══ Provided passage ══
He finally made it back on Friday night. A 2 hour trip took 4 hours. He was supposed to start vacation today but there was the work that didn't get finished last week because he was gone so he has to do that this week.
So today as I look at my to do lists. For me, well they just aren't that important. Things will get done. No one will starve. The house will get cleaned and the laundry will get finished. All that matters will be done.

I hope you have a lovely Christmas.

~Kim~


"It's ironic that one of the best remedies for impending burnout is to give yourself away.
To pick one time and place each week where you strech out your hands for the pure joy
of doing it."
Liz Curtis Higgs, Only Angels Can Wing it.

Wednesday, December 17, 2014

Blessings and Being Thankful


One of the things I am aware of  this year, is how things that seemed out of control last year at this time, were never out of God's plan. I was reminded of this yesterday as I read this.

" If God is almighty, there can be no evil so great as to beyond His power to transform. That transforming power brings light out of darkness, joy out of sorrow, gain out of loss, life out of death."

" Their souls shall be like a well-watered garden, and they shall sorrow no more at all."
Jeremiah 31:12

In July I went to my regular eye doctor to get eye glasses. What he told me was that because the surgeon
had made a mistake when he did the first surgery, I would never be able to get glasses. Unless I was prepared to go through another eye surgery, I was going to have to live with the way things were.
I was sad and it took me awhile to accept  that God has led me this far in my life, and if this was His will for me, then I would just pull myself together and get over it. I could after all see so much better than before the surgery. I went on my way, trying to be thankful every day and look for the blessings and not think about what I didn't have, but accepted those things that I do have.



This week, I went back to the eye doctor. Only though a series of circumstances that I see as a divine gift.
I saw a new doctor. He ran some new tests that I had never had before. I knew I have been experiencing some changes, the headaches have returned, and my mind of course always races to the what ifs.
═══
══ Data shown ══
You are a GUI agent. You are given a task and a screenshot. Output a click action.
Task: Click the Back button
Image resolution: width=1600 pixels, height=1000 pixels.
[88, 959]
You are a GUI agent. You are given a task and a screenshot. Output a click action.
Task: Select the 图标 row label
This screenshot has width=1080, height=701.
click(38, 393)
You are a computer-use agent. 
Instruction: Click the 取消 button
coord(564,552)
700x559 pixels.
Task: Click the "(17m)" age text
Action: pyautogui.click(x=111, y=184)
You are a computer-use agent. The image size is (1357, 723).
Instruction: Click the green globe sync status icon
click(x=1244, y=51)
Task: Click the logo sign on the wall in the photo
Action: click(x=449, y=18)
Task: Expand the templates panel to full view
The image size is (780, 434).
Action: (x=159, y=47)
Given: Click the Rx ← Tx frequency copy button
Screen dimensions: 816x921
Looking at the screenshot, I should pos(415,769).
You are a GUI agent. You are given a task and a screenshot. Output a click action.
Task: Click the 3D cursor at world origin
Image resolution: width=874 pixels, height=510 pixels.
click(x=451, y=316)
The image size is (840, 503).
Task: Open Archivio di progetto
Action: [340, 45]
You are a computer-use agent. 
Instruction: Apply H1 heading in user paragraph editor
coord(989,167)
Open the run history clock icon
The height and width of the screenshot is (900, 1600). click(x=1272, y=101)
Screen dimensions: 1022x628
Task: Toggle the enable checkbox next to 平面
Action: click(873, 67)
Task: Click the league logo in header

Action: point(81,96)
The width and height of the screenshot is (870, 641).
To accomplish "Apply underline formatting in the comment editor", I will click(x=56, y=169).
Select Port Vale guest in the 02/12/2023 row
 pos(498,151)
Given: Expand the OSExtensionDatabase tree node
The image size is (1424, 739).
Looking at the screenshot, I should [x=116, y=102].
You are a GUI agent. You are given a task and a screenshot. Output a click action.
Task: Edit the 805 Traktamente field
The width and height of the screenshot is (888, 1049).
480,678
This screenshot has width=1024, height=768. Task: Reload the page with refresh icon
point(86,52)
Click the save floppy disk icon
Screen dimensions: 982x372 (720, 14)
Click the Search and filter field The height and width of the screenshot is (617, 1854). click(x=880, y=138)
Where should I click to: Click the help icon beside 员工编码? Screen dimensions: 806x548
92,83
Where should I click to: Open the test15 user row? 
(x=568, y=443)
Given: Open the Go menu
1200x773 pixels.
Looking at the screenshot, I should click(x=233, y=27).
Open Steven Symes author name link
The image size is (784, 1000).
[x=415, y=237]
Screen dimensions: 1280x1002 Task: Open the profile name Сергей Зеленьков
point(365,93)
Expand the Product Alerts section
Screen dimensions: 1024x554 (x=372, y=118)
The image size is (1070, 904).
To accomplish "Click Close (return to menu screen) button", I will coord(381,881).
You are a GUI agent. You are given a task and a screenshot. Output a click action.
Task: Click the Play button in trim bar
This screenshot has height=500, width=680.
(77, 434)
═══
Task 1 » In the blog excerpt, what reason did the regular eye doctor give in July for why glasses would never be possible?
Task 2 » Rewrite the blog excerpt from "So today as" up to and including "give yourself away.", changing "laundry" to "dishes".

Output 1 » The surgeon had made a mistake during the first surgery.

Output 2 »
So today as I look at my to do lists. For me, well they just aren't that important. Things will get done. No one will starve. The house will get cleaned and the dishes will get finished. All that matters will be done.

I hope you have a lovely Christmas.

~Kim~


"It's ironic that one of the best remedies for impending burnout is to give yourself away.